11月は、風景画家であるアトリエ主が、特に影響を受けた2人の作家の訃報に接することとなり、なにか胸の中に大きな空洞が生じた月となりました。


まずは、日展作家でもあり、日本を代表する洋画家、樋口 洋 先生の訃報を知ることになりました。享年77歳。雪の描写にこだわり続け、雪とともにある人の営みを、温かくかつ雄大に描いてきた先生でした。

実は6月に逝去されていたということでしたが、日展系会員でもないアトリエ主がこの報に接したのは、美術誌上に掲載された11月になってからでした。

アトリエ主が油彩風景画を志したころ、あまた読んだ指南書の中で、特に樋口先生の著書は、スッと体になじんで行くものでした。

同郷という親近感もさることながら、名実ともに、私の先生だったと言えます。


次に、「釣りキチ三平」などで知られる漫画家 矢口高雄 先生の訃報でした。享年81歳でした。

漫画という表現の中で、風景・自然描写を徹底され、絵画の境地に持ち込んだ先生です。

- _提供データ_:
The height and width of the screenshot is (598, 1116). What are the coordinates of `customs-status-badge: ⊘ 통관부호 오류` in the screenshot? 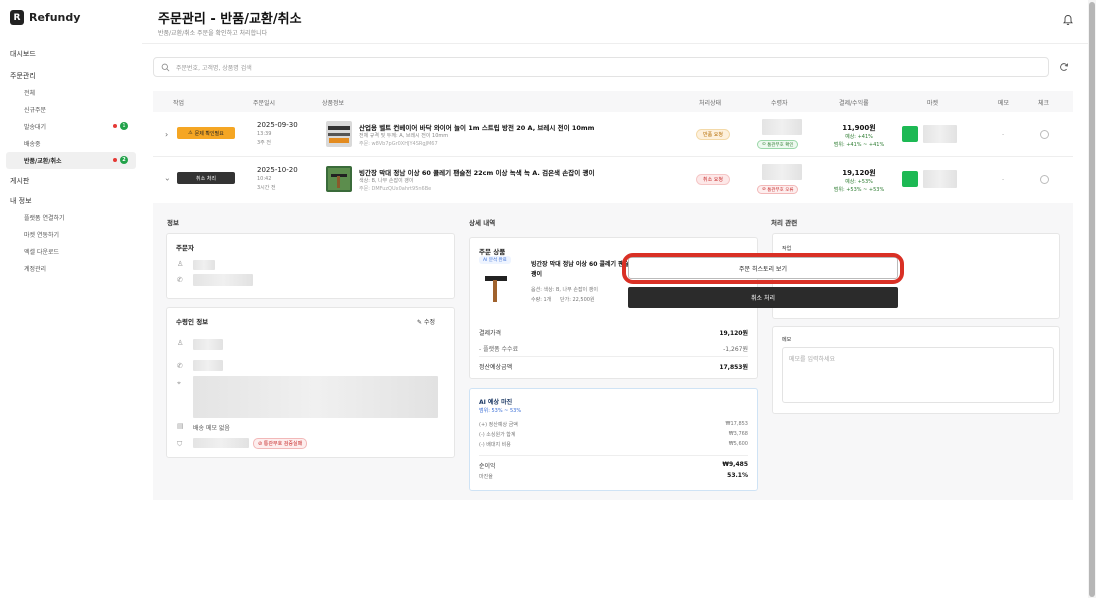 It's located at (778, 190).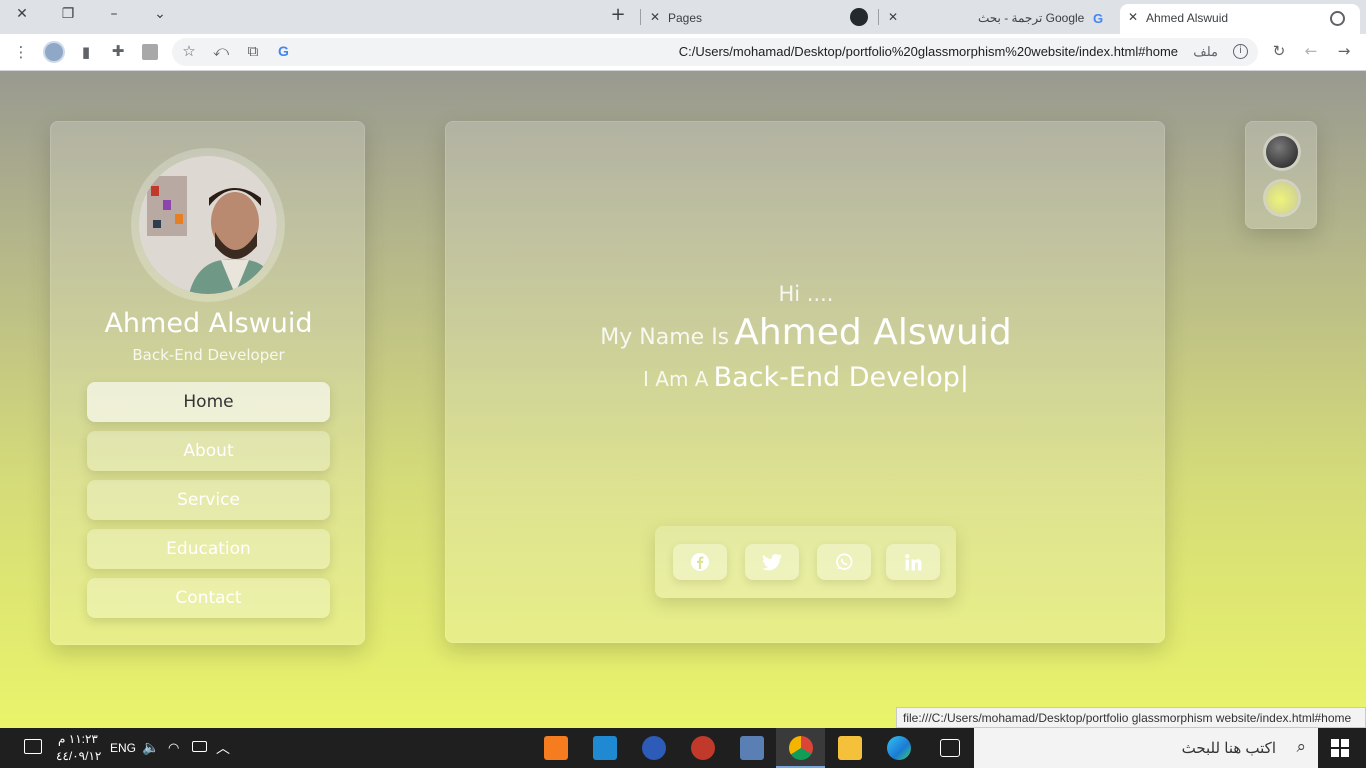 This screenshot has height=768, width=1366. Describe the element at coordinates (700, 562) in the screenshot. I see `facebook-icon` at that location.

- _作業依頼_: 2人の作家の訃報をつづった文章から、「実は6月に逝去されていたとい」と「同郷という親近感もさることながら、名実ともに、私の先生だったと言えます。」の間を、両端の語句も含めてそのまま抜き出してください。

- _解答_:
実は6月に逝去されていたということでしたが、日展系会員でもないアトリエ主がこの報に接したのは、美術誌上に掲載された11月になってからでした。

アトリエ主が油彩風景画を志したころ、あまた読んだ指南書の中で、特に樋口先生の著書は、スッと体になじんで行くものでした。

同郷という親近感もさることながら、名実ともに、私の先生だったと言えます。